start Task inputs
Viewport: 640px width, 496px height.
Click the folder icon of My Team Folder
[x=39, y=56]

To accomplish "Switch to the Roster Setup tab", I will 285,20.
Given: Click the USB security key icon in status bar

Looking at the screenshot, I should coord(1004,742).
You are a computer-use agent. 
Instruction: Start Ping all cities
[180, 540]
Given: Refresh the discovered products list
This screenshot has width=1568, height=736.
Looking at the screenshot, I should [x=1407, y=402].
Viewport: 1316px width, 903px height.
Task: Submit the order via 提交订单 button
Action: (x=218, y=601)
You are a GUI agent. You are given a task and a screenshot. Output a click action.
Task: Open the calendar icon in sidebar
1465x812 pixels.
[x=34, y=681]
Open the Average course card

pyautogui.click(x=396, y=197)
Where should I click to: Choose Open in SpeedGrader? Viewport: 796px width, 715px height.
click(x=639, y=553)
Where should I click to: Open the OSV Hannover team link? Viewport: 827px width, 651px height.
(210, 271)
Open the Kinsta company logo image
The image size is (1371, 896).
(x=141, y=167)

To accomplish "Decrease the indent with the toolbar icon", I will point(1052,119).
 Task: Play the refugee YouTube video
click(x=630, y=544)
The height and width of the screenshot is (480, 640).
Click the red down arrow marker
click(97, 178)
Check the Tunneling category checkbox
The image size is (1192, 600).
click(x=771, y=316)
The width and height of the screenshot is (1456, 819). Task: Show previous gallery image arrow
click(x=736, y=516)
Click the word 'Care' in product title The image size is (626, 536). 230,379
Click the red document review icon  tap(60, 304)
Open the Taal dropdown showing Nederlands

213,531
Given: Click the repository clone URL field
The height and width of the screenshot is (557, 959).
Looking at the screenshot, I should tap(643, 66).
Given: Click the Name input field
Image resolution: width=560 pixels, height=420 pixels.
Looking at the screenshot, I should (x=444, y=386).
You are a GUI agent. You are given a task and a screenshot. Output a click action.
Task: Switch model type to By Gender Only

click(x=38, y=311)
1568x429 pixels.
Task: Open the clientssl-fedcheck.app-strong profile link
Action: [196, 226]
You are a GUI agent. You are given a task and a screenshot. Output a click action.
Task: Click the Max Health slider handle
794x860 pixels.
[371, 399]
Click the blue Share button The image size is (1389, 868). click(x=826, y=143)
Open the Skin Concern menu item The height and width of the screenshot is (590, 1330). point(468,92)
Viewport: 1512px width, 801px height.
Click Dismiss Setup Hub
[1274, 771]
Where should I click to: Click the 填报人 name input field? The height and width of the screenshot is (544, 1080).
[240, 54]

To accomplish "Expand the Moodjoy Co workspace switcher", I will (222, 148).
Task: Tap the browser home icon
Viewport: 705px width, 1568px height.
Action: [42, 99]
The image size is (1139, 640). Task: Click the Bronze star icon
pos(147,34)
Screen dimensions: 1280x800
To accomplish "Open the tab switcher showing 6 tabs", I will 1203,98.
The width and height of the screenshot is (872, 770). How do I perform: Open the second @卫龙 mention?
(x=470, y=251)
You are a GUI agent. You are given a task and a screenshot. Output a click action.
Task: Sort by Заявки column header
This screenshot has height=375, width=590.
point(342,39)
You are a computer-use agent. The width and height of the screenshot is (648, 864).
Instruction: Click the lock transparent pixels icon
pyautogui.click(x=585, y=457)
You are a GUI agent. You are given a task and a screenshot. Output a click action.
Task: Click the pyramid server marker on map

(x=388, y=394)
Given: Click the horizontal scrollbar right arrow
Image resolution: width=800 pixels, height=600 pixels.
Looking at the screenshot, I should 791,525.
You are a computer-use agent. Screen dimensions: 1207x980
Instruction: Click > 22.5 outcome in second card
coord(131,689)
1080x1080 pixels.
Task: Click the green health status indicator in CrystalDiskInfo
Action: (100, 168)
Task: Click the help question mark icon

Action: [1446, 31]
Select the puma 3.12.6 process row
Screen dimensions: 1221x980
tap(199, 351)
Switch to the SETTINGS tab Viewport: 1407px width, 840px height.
end Task inputs
Rewrite these lines as a JSON list of strings, one string per line, leaving out blank lines. Cover all of the entries above.

[
  "Viewport: 640px width, 496px height.",
  "Click the folder icon of My Team Folder",
  "[x=39, y=56]",
  "To accomplish \"Switch to the Roster Setup tab\", I will 285,20.",
  "Given: Click the USB security key icon in status bar",
  "Looking at the screenshot, I should coord(1004,742).",
  "You are a computer-use agent. ",
  "Instruction: Start Ping all cities",
  "[180, 540]",
  "Given: Refresh the discovered products list",
  "This screenshot has width=1568, height=736.",
  "Looking at the screenshot, I should [x=1407, y=402].",
  "Viewport: 1316px width, 903px height.",
  "Task: Submit the order via 提交订单 button",
  "Action: (x=218, y=601)",
  "You are a GUI agent. You are given a task and a screenshot. Output a click action.",
  "Task: Open the calendar icon in sidebar",
  "1465x812 pixels.",
  "[x=34, y=681]",
  "Open the Average course card",
  "pyautogui.click(x=396, y=197)",
  "Where should I click to: Choose Open in SpeedGrader? Viewport: 796px width, 715px height.",
  "click(x=639, y=553)",
  "Where should I click to: Open the OSV Hannover team link? Viewport: 827px width, 651px height.",
  "(210, 271)",
  "Open the Kinsta company logo image",
  "The image size is (1371, 896).",
  "(x=141, y=167)",
  "To accomplish \"Decrease the indent with the toolbar icon\", I will point(1052,119).",
  " Task: Play the refugee YouTube video",
  "click(x=630, y=544)",
  "The height and width of the screenshot is (480, 640).",
  "Click the red down arrow marker",
  "click(97, 178)",
  "Check the Tunneling category checkbox",
  "The image size is (1192, 600).",
  "click(x=771, y=316)",
  "The width and height of the screenshot is (1456, 819). Task: Show previous gallery image arrow",
  "click(x=736, y=516)",
  "Click the word 'Care' in product title The image size is (626, 536). 230,379",
  "Click the red document review icon  tap(60, 304)",
  "Open the Taal dropdown showing Nederlands",
  "213,531",
  "Given: Click the repository clone URL field",
  "The height and width of the screenshot is (557, 959).",
  "Looking at the screenshot, I should tap(643, 66).",
  "Given: Click the Name input field",
  "Image resolution: width=560 pixels, height=420 pixels.",
  "Looking at the screenshot, I should (x=444, y=386).",
  "You are a GUI agent. You are given a task and a screenshot. Output a click action.",
  "Task: Switch model type to By Gender Only",
  "click(x=38, y=311)",
  "1568x429 pixels.",
  "Task: Open the clientssl-fedcheck.app-strong profile link",
  "Action: [196, 226]",
  "You are a GUI agent. You are given a task and a screenshot. Output a click action.",
  "Task: Click the Max Health slider handle",
  "794x860 pixels.",
  "[371, 399]",
  "Click the blue Share button The image size is (1389, 868). click(x=826, y=143)",
  "Open the Skin Concern menu item The height and width of the screenshot is (590, 1330). point(468,92)",
  "Viewport: 1512px width, 801px height.",
  "Click Dismiss Setup Hub",
  "[1274, 771]",
  "Where should I click to: Click the 填报人 name input field? The height and width of the screenshot is (544, 1080).",
  "[240, 54]",
  "To accomplish \"Expand the Moodjoy Co workspace switcher\", I will (222, 148).",
  "Task: Tap the browser home icon",
  "Viewport: 705px width, 1568px height.",
  "Action: [42, 99]",
  "The image size is (1139, 640). Task: Click the Bronze star icon",
  "pos(147,34)",
  "Screen dimensions: 1280x800",
  "To accomplish \"Open the tab switcher showing 6 tabs\", I will 1203,98.",
  "The width and height of the screenshot is (872, 770). How do I perform: Open the second @卫龙 mention?",
  "(x=470, y=251)",
  "You are a GUI agent. You are given a task and a screenshot. Output a click action.",
  "Task: Sort by Заявки column header",
  "This screenshot has height=375, width=590.",
  "point(342,39)",
  "You are a computer-use agent. The width and height of the screenshot is (648, 864).",
  "Instruction: Click the lock transparent pixels icon",
  "pyautogui.click(x=585, y=457)",
  "You are a GUI agent. You are given a task and a screenshot. Output a click action.",
  "Task: Click the pyramid server marker on map",
  "(x=388, y=394)",
  "Given: Click the horizontal scrollbar right arrow",
  "Image resolution: width=800 pixels, height=600 pixels.",
  "Looking at the screenshot, I should 791,525.",
  "You are a computer-use agent. Screen dimensions: 1207x980",
  "Instruction: Click > 22.5 outcome in second card",
  "coord(131,689)",
  "1080x1080 pixels.",
  "Task: Click the green health status indicator in CrystalDiskInfo",
  "Action: (100, 168)",
  "Task: Click the help question mark icon",
  "Action: [1446, 31]",
  "Select the puma 3.12.6 process row",
  "Screen dimensions: 1221x980",
  "tap(199, 351)",
  "Switch to the SETTINGS tab Viewport: 1407px width, 840px height."
]